Would you mind adding to the readme some information about what it takes as inputs, and what it outputs? From this thread, it sounds like this is about finding and resolving duplicate tilesets, but from the name of the application, it sounds like it’s about taking maps and merging their multiple tilesets into a single tileset.
Also, regarding the other layer data formats: I’m not sure what exactly this program does, but it sounds like it might be something that could be implemented as a Tiled script, in which case you wouldn’t need to worry about the layer data formats at all, and you could get “free” support for all map formats that Tiled can read, not just TMX.
Honestly I am a noob with Tiled and I don’t know anything about other formats than TMX. I also didn’t know Tiled supported scripts, as that actually sounds like a better deal to me than what I wrote. Or did you mean commands? (also something I didn’t know about until just now)
Inputs/outputs wise, for now I created a simple standalone console app that doesn’t even take parameter inputs. I’m planning on looking into that in the future, but as it solved the problem for me I decided to put it out there. Now that I know commands are a thing in Tiled, I could look into that as well.
The program does what OP asks for; it merges duplicate tilesets into one tileset (in a new, single .tmx file, so it leaves the original file alone).
It is totally standalone from Tiled and it should be run separately.
The program updates the value of tiles used in other (duplicate) tilesets, with the positions of the first tileset.
So let’s say I have tileset A with tiles 1-10 and tileset B with tiles 11-20.
Now assume that tile 3 from tileset A was used and tile 14 from tileset B.
The program updates tile 14 with 4 as it then refers to tileset A.
Then there’s no references to tileset B anymore and it can be safely removed.
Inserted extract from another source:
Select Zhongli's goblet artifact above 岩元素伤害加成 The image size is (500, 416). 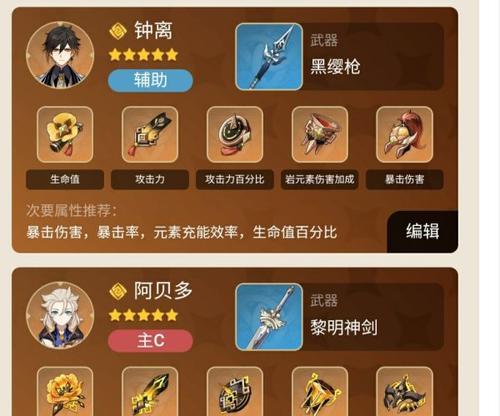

I updated the readme with some notes. I’ll also think of a new name
Thanks for the clarification! I think it might be good to specify in the description and readme that it merges duplicate tilesets. Without that keyword, “merge tilesets” is easy to interpret as something else xP
And I meant scripts :] Tiled has been scriptable with JavaScript since version 1.3: Scripting — Tiled 1.10.2 documentation
With scripting, it’s quite simple to iterate all the tilesets in a map, check if they’re a “based on tileset image” tileset, check their image source and tile size, and replace duplicates with a single “original” tileset - it would then be up to the user to decide whether they want to save the modified map or not, and they could Undo the change if they don’t want it.
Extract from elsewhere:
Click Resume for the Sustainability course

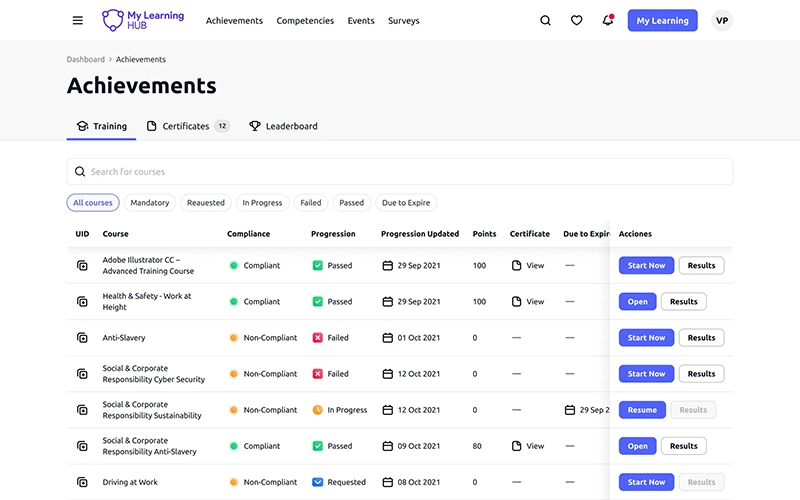click(x=642, y=410)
It would also be possible to write additional actions to do this to all open maps, or to all the maps in a project, and to have all of them be unified consistently, rather than merging to the first tileset within each map.
You wouldn’t even have to look at the tiles in the map at all, since TileMap.replaceTileset(old, new) will take care of updating the tiles for you.
Updated project name: Releases · TomONeill/tmx-tileset-deduplicator · GitHub
That’s very cool, thanks for the link and information!